»»

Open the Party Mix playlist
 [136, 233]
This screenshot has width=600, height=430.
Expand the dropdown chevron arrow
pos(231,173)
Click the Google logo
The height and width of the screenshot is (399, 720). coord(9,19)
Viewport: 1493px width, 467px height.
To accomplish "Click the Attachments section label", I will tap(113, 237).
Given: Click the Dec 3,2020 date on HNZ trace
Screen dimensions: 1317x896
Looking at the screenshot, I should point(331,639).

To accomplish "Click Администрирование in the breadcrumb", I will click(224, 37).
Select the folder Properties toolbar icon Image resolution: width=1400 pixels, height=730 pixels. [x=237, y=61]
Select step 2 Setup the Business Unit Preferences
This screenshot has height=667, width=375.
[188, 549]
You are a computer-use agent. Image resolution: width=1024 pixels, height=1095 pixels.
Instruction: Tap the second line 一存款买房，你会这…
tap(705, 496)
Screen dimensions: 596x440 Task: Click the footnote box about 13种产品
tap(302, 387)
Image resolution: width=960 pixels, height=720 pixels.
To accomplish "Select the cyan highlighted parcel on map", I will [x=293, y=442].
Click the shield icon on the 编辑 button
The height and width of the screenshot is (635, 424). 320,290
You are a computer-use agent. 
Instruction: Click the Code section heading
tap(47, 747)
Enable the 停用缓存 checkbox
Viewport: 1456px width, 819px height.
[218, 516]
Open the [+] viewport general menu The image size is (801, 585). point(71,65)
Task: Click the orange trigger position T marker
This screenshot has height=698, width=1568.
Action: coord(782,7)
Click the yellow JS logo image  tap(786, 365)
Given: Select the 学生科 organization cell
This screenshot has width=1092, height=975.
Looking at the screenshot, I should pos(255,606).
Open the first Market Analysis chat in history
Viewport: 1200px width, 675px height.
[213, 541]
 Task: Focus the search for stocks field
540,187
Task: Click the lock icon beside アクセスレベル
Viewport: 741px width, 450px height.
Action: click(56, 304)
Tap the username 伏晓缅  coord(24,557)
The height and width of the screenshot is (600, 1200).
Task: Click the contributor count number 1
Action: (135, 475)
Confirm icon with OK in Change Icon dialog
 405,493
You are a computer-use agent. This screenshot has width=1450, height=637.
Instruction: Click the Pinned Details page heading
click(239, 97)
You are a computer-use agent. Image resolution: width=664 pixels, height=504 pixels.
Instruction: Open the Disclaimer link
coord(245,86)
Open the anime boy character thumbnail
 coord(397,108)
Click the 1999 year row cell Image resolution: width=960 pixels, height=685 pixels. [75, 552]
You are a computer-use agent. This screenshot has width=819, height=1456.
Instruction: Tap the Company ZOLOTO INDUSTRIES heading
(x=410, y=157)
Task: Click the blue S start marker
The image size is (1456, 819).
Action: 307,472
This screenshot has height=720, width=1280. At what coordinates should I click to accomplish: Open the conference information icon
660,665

««

## TASK GOAL
Format the lines as a JSON list of strings, one string per line, leaving out blank lines. Begin at the line that contains "Given: Select the 学生科 organization cell" and stop after the line that contains "Click the 1999".

## TASK SOLUTION
[
  "Given: Select the 学生科 organization cell",
  "This screenshot has width=1092, height=975.",
  "Looking at the screenshot, I should pos(255,606).",
  "Open the first Market Analysis chat in history",
  "Viewport: 1200px width, 675px height.",
  "[213, 541]",
  " Task: Focus the search for stocks field",
  "540,187",
  "Task: Click the lock icon beside アクセスレベル",
  "Viewport: 741px width, 450px height.",
  "Action: click(56, 304)",
  "Tap the username 伏晓缅  coord(24,557)",
  "The height and width of the screenshot is (600, 1200).",
  "Task: Click the contributor count number 1",
  "Action: (135, 475)",
  "Confirm icon with OK in Change Icon dialog",
  " 405,493",
  "You are a computer-use agent. This screenshot has width=1450, height=637.",
  "Instruction: Click the Pinned Details page heading",
  "click(239, 97)",
  "You are a computer-use agent. Image resolution: width=664 pixels, height=504 pixels.",
  "Instruction: Open the Disclaimer link",
  "coord(245,86)",
  "Open the anime boy character thumbnail",
  " coord(397,108)",
  "Click the 1999 year row cell Image resolution: width=960 pixels, height=685 pixels. [75, 552]"
]